• **提示文**
大きくて優しい犬もいるでしょ。赤ちゃんをジイっと見たときみたいにとろけるような思いになるから、犬も嫌いではないんですけど。

 

猫写真家の土肥さんも、猫派ですよね?

土肥

猫も犬(柴犬)も一緒に暮らしてるので、どっちも好きです。柴犬は海外では「猫っぽい犬」といわれてるらしく、柴犬の猫っぽい性質がどうも好きみたい。マイペースでツンデレな生き物が好きです。なので、猫派!?

猫のどんなところが好きですか。

名越

うちのバンドリーダーの佐藤さんの家の2匹の保護猫が、僕が来たらすごく甘えてきてくれるんです。2回か3回目には僕のスネをこすってくるようになって、「こんなこと今までの来客ではなかった」って言われてうれしくなって。今では僕の横に座って「はい、お尻叩きなさい」って待ってるから、「こっちも腰こっとんねん」って思ってます(笑)。

• **課題 1**
リストから、文字列「från」を含む行をすべて抜き出してください。大文字と小文字は区別されます。
提示文とリストとの間に関連はありません。

• **表示リスト**
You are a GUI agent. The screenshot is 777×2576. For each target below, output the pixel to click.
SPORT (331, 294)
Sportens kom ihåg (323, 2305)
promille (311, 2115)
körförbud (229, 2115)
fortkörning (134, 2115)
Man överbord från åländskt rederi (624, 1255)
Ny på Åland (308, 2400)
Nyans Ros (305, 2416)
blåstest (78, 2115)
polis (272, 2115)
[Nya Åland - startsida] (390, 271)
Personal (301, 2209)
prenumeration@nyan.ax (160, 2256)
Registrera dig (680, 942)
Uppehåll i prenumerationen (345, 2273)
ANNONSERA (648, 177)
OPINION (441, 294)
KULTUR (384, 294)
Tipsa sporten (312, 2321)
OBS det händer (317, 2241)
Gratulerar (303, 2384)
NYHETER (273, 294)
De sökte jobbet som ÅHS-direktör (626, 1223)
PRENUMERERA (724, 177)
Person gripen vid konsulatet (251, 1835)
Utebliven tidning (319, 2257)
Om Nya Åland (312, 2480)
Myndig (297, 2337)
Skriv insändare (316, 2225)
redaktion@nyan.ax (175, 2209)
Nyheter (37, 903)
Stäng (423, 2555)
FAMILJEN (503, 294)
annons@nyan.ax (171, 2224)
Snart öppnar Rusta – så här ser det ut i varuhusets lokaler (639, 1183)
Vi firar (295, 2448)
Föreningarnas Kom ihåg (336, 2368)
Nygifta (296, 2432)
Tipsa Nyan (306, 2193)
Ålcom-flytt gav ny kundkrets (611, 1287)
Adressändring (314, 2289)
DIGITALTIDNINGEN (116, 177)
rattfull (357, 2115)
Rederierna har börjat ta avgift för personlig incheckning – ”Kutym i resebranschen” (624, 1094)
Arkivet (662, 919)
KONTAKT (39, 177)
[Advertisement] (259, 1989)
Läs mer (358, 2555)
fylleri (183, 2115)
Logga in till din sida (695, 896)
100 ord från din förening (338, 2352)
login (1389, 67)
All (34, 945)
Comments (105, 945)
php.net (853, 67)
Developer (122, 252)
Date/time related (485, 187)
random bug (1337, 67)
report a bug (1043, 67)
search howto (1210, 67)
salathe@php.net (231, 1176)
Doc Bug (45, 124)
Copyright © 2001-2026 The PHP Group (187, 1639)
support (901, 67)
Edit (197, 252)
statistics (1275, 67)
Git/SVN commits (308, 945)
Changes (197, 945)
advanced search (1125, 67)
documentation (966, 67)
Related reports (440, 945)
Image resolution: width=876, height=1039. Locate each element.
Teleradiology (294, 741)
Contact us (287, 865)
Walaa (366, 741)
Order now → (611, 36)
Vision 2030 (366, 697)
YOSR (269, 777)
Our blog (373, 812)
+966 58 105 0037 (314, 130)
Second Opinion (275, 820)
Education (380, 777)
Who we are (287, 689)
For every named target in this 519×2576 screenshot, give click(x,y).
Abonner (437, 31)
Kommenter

• **課題 2**
提示文によれば、柴犬は海外で何と呼ばれているとされていますか。

• **期待される出力 1**
Man överbord från åländskt rederi (624, 1255)
100 ord från din förening (338, 2352)

• **期待される出力 2**
「猫っぽい犬」と呼ばれているそうです。